• **WORK INSTRUCTION 1**
In the notes on Google Borg, what is the median cell size?
• **WORK INSTRUCTION 2**
Continue the notes on Google Borg from the point where they stop.

• **EXCERPTED TEXT**
──────────

[Paper Notes] Google Borg (Predecessor of Kubernetes)

26 May, 2025

EuroSys'15, by Google

Cluster management, inspiring K8S

further reading: Borg, Omega, and Kubernetes: Lessons learned from three container-management systems over a decade

TL; DR: cluster management for developer/admin, aimed for reliability/availability, efficiency, simplicity.

Components

job: user submission unit, consists of one or more tasks.

Jobs have constraints on machines with particular attributes (e.g., CPU, OS).
priority: represents the priority of scheduling, higher one can preempt the lower one.

task: a set of Linux processes running in a container on a machine.

cell: a set of machines as a cluster unit to run jobs. Median cell size is 10k.

workload: 1) long-running services: latency sensitive, e.g., Gmail, Google Docs, web search. 2) batch job: best-effect.

──────────

• **RECORD SET**
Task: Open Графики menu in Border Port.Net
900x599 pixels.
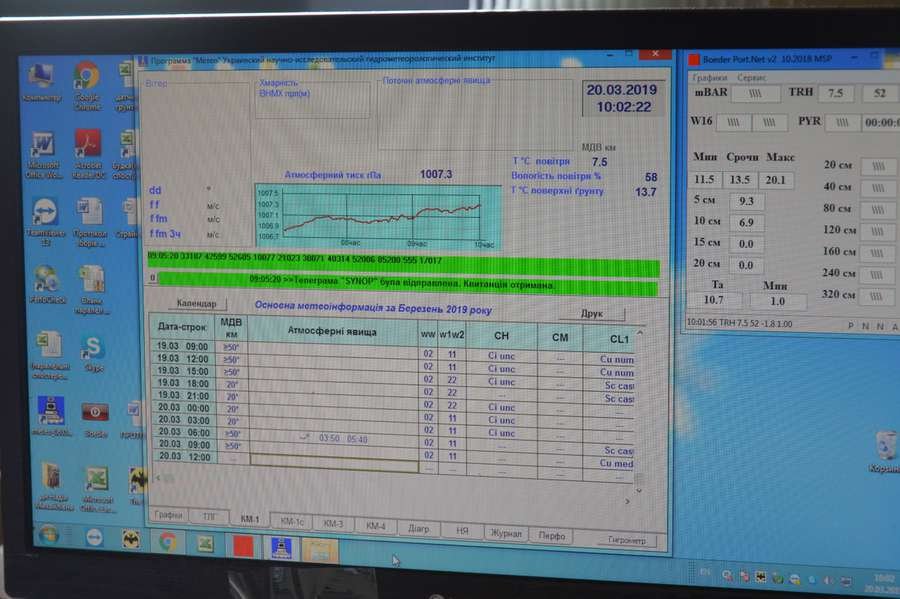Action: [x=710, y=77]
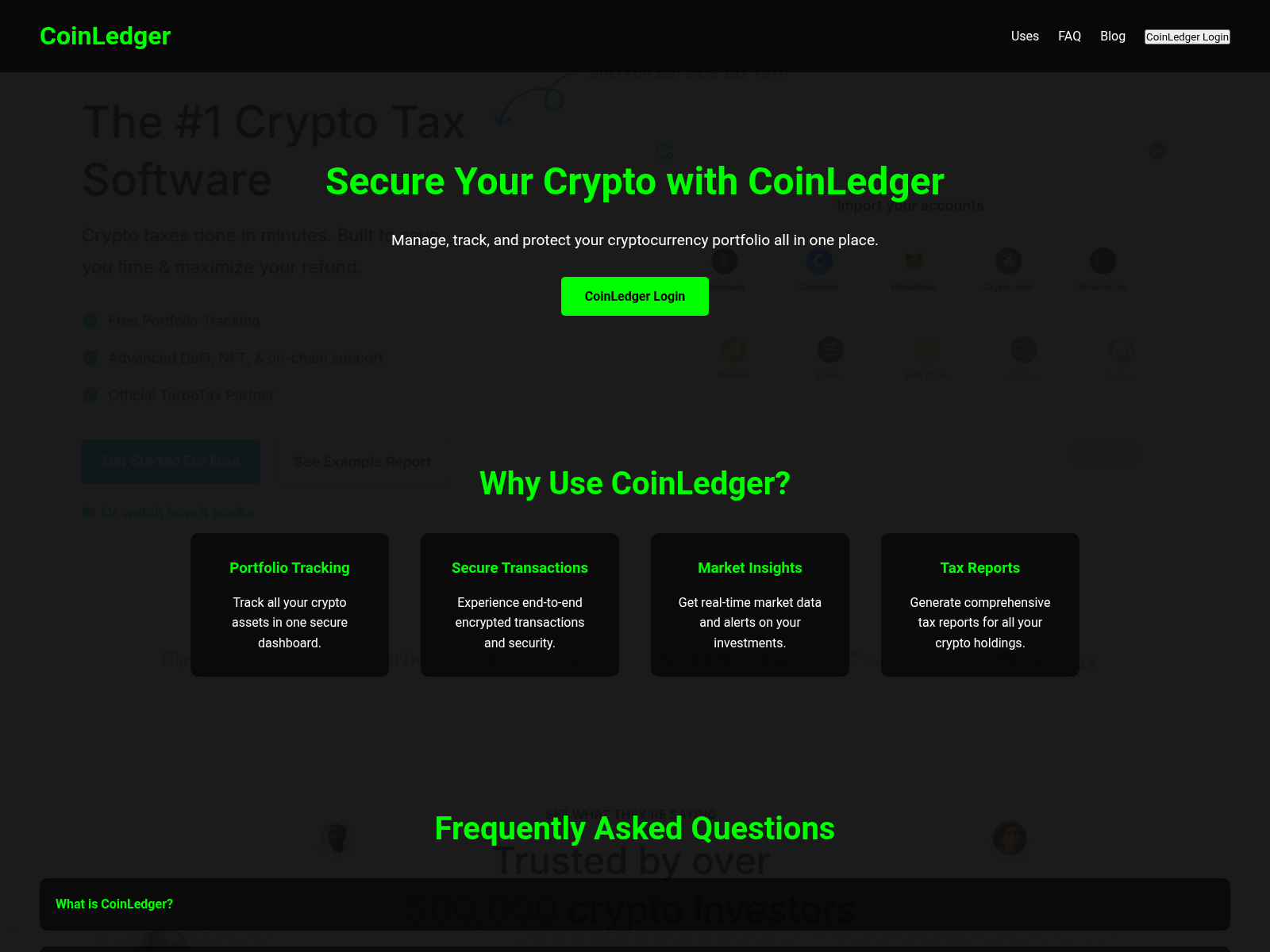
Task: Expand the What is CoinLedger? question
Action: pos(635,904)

──────────

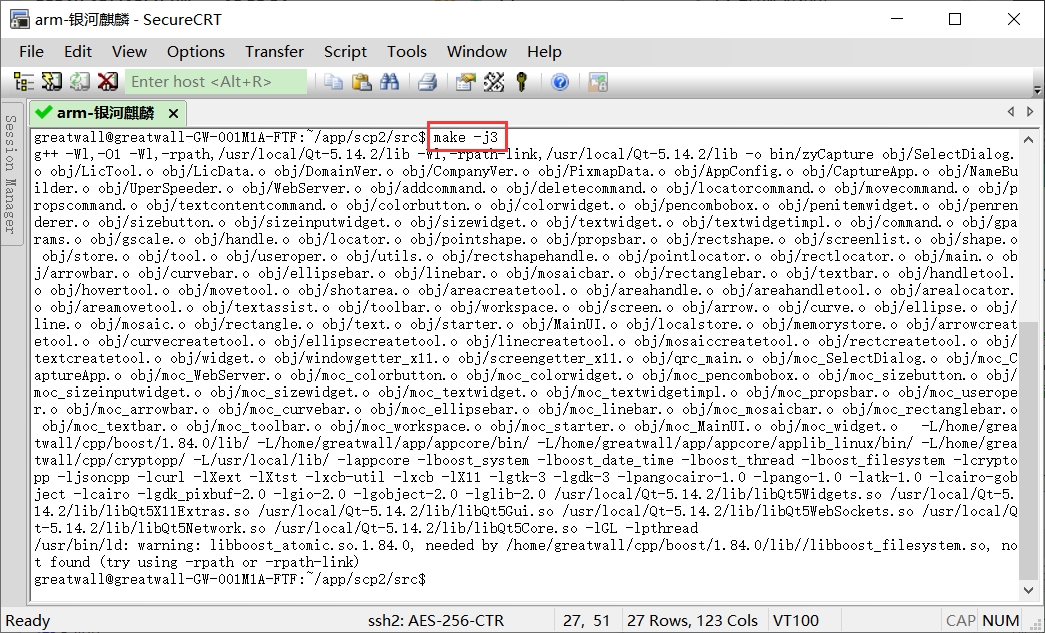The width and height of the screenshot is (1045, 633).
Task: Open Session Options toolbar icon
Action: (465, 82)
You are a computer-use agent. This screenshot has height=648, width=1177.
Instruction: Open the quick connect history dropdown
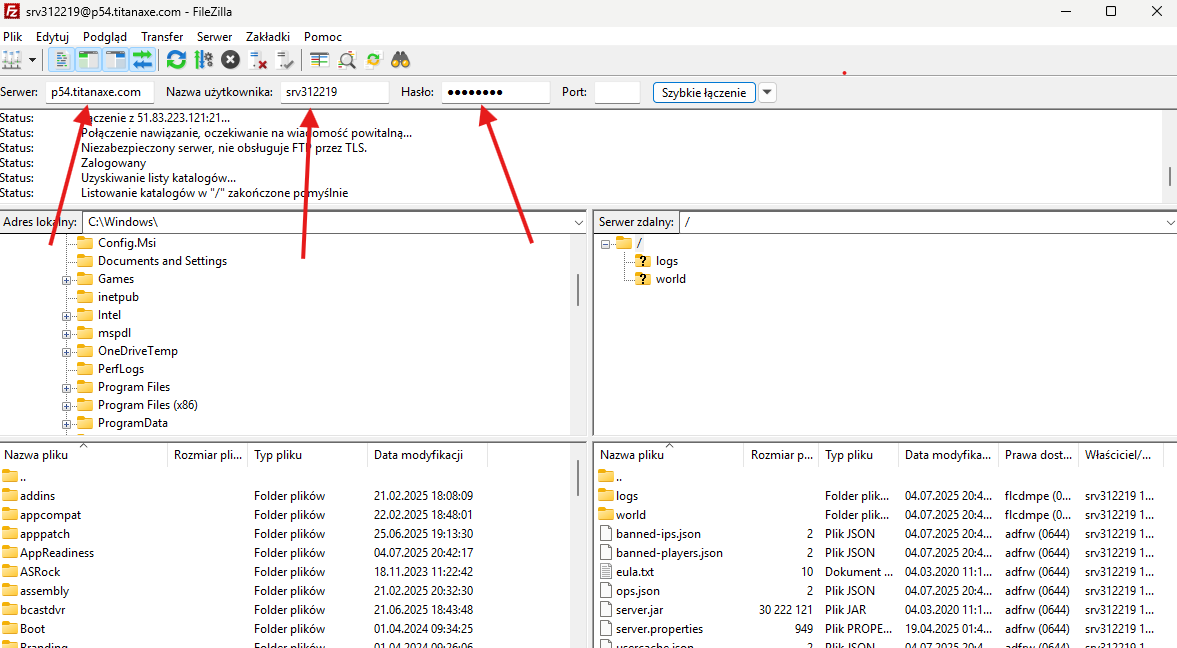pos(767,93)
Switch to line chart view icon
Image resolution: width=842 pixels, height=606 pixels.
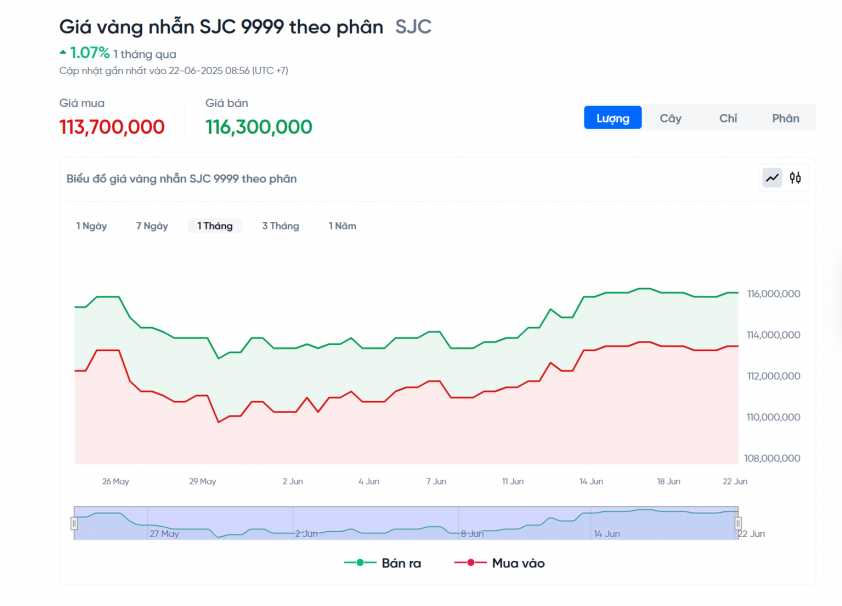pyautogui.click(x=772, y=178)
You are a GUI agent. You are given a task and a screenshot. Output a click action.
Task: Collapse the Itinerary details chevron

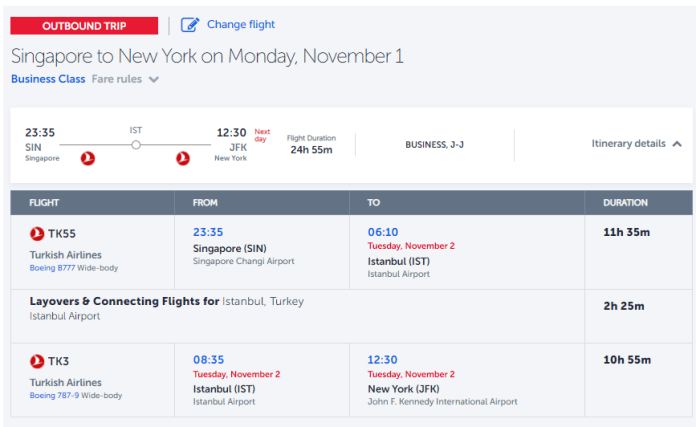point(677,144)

──────────

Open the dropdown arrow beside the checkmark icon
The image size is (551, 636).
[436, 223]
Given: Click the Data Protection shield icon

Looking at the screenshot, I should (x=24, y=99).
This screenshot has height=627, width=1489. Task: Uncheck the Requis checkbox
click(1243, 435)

──────────

• **TASK RESULT 1**
10k

• **TASK RESULT 2**
Architecture

Borgmaster

Each cell has a logically centralized controller Borgmaster. Each Borgmaster consists of two processes: the main Borgmaster process and a separate scheduler:

main Borgmaster: handles client RPCs; manages state machines; communicates with Borglet; etc. Each main Borgmaster has five replications with Paxos-based store on each replica's local disk.
scheduler: scans the pending queue asynchronously where jobs are added by Borgmaster; assigns tasks to machines.

Scheduling Algorithm

The scheduler will asign tasks in jobs to machines based on the scheduling algorithm, which has two parts: feasibility checking an scoring:

feasibility checking: finds a set of machines that 1) meet the task's constraints, and 2) have enough avaiable space;
scoring: hybrid methods of E-PVM and "best fit". E-PVM ends up spreading load across machines, while best fit tries to fill machines as tightly as possible.

Performance metrics: task startup latency (the time from job submission to a task running), median is 25s. Package installation takes 80% time. Some optimizations: 1) assign tasks to machines that already have the necessary packages, 2) distributes packages to machines in parallel.

Borglet

The Borglet is a local Borg agent that is present on every machine in a cell (a local controller compared with Borgmaster as global controller in the scope of a cell).

The Borglet can 1) start, stop, and restart (if fail) tasks; 2) manage local resources (e.g. OS kernel settings); 3) report the state of the machien to Borgmaster and other monitoring systems, etc.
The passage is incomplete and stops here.